Die Neos wollen eigentlich gar nicht so sehr Partei sein, vielleicht auch deshalb. Sie müssen aber. Denn nur Parteien können bei Wahlen antreten, um dann im Erfolgsfall am parlamentarischen Prozess teilhaben zu können. Aus dem Grund hat Matthias Strolz, der aus dem ÖVP-Wirtschaftsbund kommt und auch bei Prölls Perspektivengruppe mitgewirkt hat, im Oktober 2012 die Neos gegründet. Ein Jahr später zogen die Pinken in den Nationalrat ein.

Die Wirtschaftsuniversität Wien am Mittwochabend. Die Neos beziehungsweise die mit ihnen verbundene Plattform "Österreich spricht" hat in eines der monolithischen WU-Gebäude zu einem sogenannten Bürgerforum geladen, dem dritten in Österreich, weitere werden folgen. Es ist eines von mehreren niederschwelligen Formaten, die die Neos zum Austausch nutzen. Und natürlich: Rausgehen, zuhören, Ideen sammeln, "sich öffnen". Das soll auch eine Werbewirkung haben. Das Bürgerforum wird im Internet live übertragen.

Unmittelbar daneben finden gerade Vorträge im WU-Gründerzentrum statt, es geht unter anderem um "Steueroptimierung". Der Raum ist klein, zumindest zu klein für das offenkundig große Interesse der Start-Up-Szene. Einige müssen draußen stehen. Die Neos haben nebenan die Mensa gemietet, sie ist an diesem Abend etwas zu groß. Der Besuch bleibt mit knapp unter 100 Teilnehmern leicht unter den Erwartungen.

Auch wenn die Veranstaltung im Gründerzentrum eine Koinzidenz ist, so kann man die Neos wohl auch als eine Art politisches Start-up bezeichnen. Was Strolz propagiert, und was an diesem Abend auch an Ideen und Vorschlägen in den Arbeitsgruppen entwickelt wurde, lässt sich dann auch mit einem Begriff aus der Gründerszene überschreiben: Disruption. Föderalismus abschaffen, keine Parteipolitik in den Schulen, das Bildungswesen komplett erneuern, ein Ende der Sozialpartnerschaft.

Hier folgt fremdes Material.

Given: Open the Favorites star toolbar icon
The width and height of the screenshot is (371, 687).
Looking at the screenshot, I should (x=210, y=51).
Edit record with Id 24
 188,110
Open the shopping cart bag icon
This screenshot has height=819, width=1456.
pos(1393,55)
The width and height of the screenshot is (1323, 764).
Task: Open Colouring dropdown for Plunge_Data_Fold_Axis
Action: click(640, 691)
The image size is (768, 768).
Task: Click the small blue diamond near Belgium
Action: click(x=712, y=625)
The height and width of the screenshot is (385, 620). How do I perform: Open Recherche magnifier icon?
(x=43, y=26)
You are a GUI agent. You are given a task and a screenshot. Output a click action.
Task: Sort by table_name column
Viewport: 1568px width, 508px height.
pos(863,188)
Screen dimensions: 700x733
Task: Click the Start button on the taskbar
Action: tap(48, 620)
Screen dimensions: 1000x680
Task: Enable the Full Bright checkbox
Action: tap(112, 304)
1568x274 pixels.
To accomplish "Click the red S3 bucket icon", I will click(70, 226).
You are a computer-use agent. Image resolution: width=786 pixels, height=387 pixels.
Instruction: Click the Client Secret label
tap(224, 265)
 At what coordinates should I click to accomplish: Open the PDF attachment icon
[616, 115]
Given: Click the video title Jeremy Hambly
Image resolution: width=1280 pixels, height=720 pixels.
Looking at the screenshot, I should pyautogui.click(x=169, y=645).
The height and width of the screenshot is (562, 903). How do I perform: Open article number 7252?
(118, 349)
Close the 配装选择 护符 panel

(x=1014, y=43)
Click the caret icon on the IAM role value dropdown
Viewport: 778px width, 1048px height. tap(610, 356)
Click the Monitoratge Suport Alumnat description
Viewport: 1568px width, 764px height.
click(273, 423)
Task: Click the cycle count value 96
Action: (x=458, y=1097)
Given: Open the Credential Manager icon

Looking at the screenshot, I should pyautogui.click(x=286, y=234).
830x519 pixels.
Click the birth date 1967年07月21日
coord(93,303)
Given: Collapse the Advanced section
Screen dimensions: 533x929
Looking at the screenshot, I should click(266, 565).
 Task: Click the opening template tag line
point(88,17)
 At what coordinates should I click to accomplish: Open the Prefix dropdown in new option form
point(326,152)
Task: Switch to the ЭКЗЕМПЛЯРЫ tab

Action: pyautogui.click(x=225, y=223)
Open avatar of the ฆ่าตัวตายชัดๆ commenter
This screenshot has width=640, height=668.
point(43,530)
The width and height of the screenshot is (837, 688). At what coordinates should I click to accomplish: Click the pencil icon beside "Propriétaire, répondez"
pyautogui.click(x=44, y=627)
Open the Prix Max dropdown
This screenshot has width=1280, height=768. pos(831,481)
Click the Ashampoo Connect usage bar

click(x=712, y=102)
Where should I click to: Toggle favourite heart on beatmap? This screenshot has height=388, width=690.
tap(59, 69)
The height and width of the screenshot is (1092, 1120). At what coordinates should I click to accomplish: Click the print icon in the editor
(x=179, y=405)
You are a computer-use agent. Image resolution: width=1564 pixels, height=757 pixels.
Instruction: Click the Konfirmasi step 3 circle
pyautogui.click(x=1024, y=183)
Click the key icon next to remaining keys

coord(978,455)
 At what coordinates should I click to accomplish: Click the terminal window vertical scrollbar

Eine von mehreren losen Arbeitsgruppen an diesem Abend hat gar die Forderung aufgestellt, den Klubzwang im Nationalrat unter Strafe zu stellen.

Neos und Griss -ein perfect match?

Ideen wie diese würden doch eine fundamentale Veränderung des politischen Systems und auch der östereichischen Verfassung (und Verfassthet) darstellen - so wie auch Whatsapp, Airbnb, Uber und Co. traditionelle Wirtschaftszweige gegenwärtig komplett umkrempeln. Dazu passt auch, dass einer der Gäste an der WU Ali Mahlodji ist, der Gründer von Whatchado, einem Internetportal, das Berufsorientierung anbietet, diese aber auf völlig neue Art und Weise interpretiert. Whatchado ist zu einem großen Erfolg geworden.

Das Publikum ist durchmischt, mehr Angestellte als Selbständige und Studenten, wie eine Blitzumfrage der Moderatorin auch ergab. Und auch Pensionisten sind gekommen, mehr als bei den bisherigen Bürgerforen in Graz und Salzburg. Und sie kamen wohl in erster Linie wegen dem zweiten Gast: Irmgard Griss.

So auch Frau Sperl, Richterin im Ruhestand. "Sie spricht auch meine Generation an", sagt sie. Nach der Veranstaltung sollte die relativ knapp im ersten Wahlgang gescheiterte Kandidatin für das Bundespräsidentenamt regelrecht belagert werden. Und einige gaben ihrer Hoffnung Ausdruck, Griss möge in der Politik künftig eine Rolle spielen. Bei den Neos? Dass einige an diesem Abend entsprechende Wünsche äußerten, ist logisch, und würde für die Neos vermutlich auch strategisch durchaus sinnvoll sein.

Doch das Bürgerforum offenbarte auch, dass inhaltlich nicht unbedingt Deckungsgleichheit besteht. Bei einem Diskussionsforum ist das nicht von Bedeutung und fördert vielmehr die Debatte. Und darum ging es auch in erster Linie: Rausgehen, zuhören, Ideen sammeln und so. Doch bei einer wie immer gearteten Allianz zwischen Neos und Griss wäre das naturgemäß ein Thema.

Trotz zahlreicher Parallelitäten ist Griss’ grundsätzlicher Ansatz ein etwas anderer. Während die Neos geradezu ostenativ das (gelebte) System in Frage stellen und eben disruptiv wirken wollen, geht es bei der ehemaligen Höchstrichterin vor allem darum, Korrektive einzuziehen. Am Mittwoch sprach sie etwa über Transparenz, über die Befristung von Gesetzen sowie eine Bürgerversammlung nach irischem Vorbild, die per Los besetzt wird.

"Das Parteiensystem kann man nur bedingt ändern, daher braucht es ein Korrektiv", sagt Griss. Sie fordert Konsequenzen bis hin zu persönlichen Haftungen, wenn nachweislich Politiker fahrlässig Entscheidungen getroffen haben, die sich als nachteilig für die Republik erweisen. "Man muss ordentlich arbeiten, das hat man bei der Hypo-Verstaatlichung nicht getan".

Frau Sperl nickt. Und sie ist nicht die einzige. Wie es ihr gefallen hat? "Ausgezeichnet".